# Diet fizzy drinks make you 60% MORE likely to get diabetes than regular versions



## DeusXM (Feb 8, 2013)

> Diet fizzy drinks can raise the risk of diabetes by 60 per cent, startling new research has revealed.
> 
> A study of more than 66,000 women found those who drank artificially sweetened drinks were more likely to develop the disease than those who indulged in regular, 'full fat' versions.



http://www.dailymail.co.uk/health/a...ORE-likely-diabetes-regular-fat-versions.html

What I found more interesting about this article was this statement:



> The paper noted previous research which had showed that aspartame - the most wisely used artificial sweetener - has a similar effect on blood glucose and insulin levels as the sucrose used in regular sweeteners.

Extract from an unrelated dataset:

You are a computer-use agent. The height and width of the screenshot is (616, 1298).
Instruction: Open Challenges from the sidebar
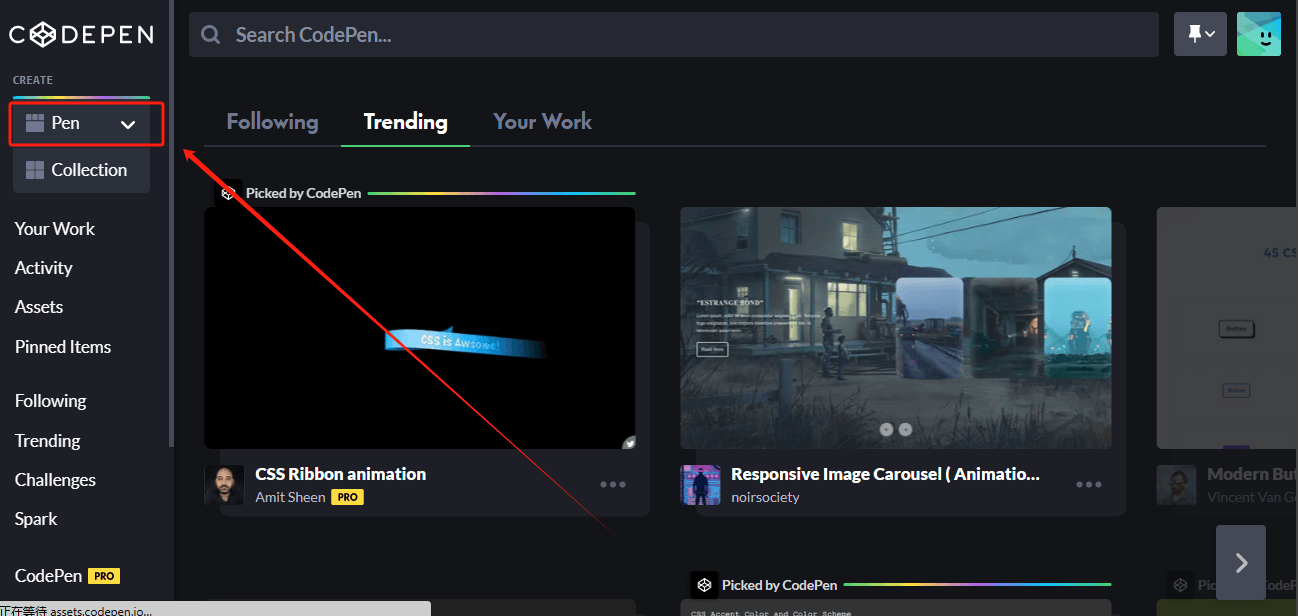(54, 479)
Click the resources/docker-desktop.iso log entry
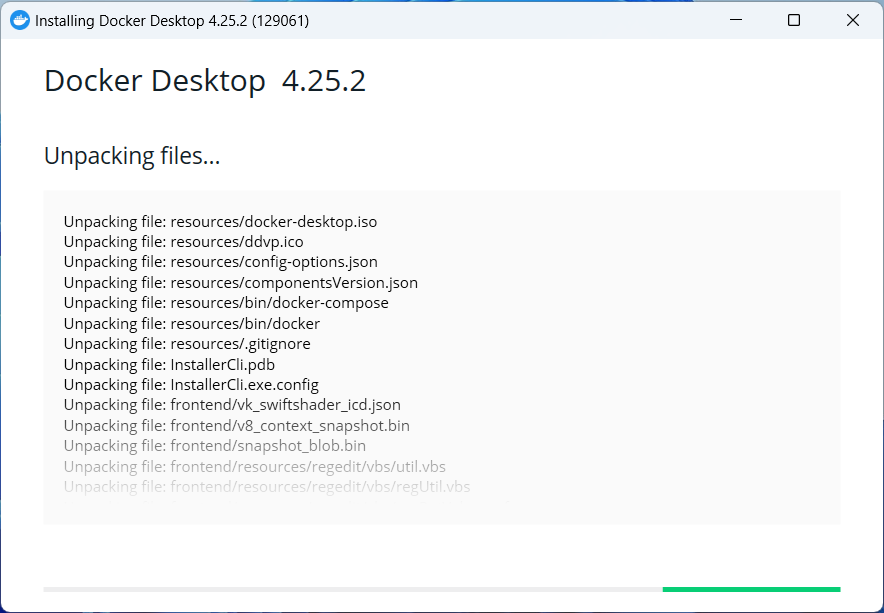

Awesome! So now I can use diet Coke to treat hypos? Or does this mean that regular Coke won't affect my blood sugar? Please tell me because obviously I've been doing it wrong all these years.


----------



## AlisonM (Feb 8, 2013)

What a load of tosh! Did you see the part where they said they didn't considered the rest of the women's diet? They could be scarfing madeleines all day!


----------



## DeusXM (Feb 8, 2013)

Yeah, that's the other part that isn't dealt with. Are people who drink diet soft drinks less inclined to have comprehensively healthy lifestyles because they feel the 'diet' drink is enough (assuming T2 is caused by a poor lifestyle, which I'm not convinced is the case)? Or does aspartame indeed have repercussions on insulin resistance? Defintely a case for more research here - the latter idea has major implications for all of us.


----------



## Abi (Feb 8, 2013)

Damn!

I'll just have to swap my pepsi max for beer!


----------



## AlisonM (Feb 8, 2013)

I have a young pal who's a junk food fiend. Chips with everything, deep fried Mars bars, crisps, whole packets of Jammy Dodgers yet always has 'diet' drinks because her mum's T2 and she doesn't want to end up the same way. 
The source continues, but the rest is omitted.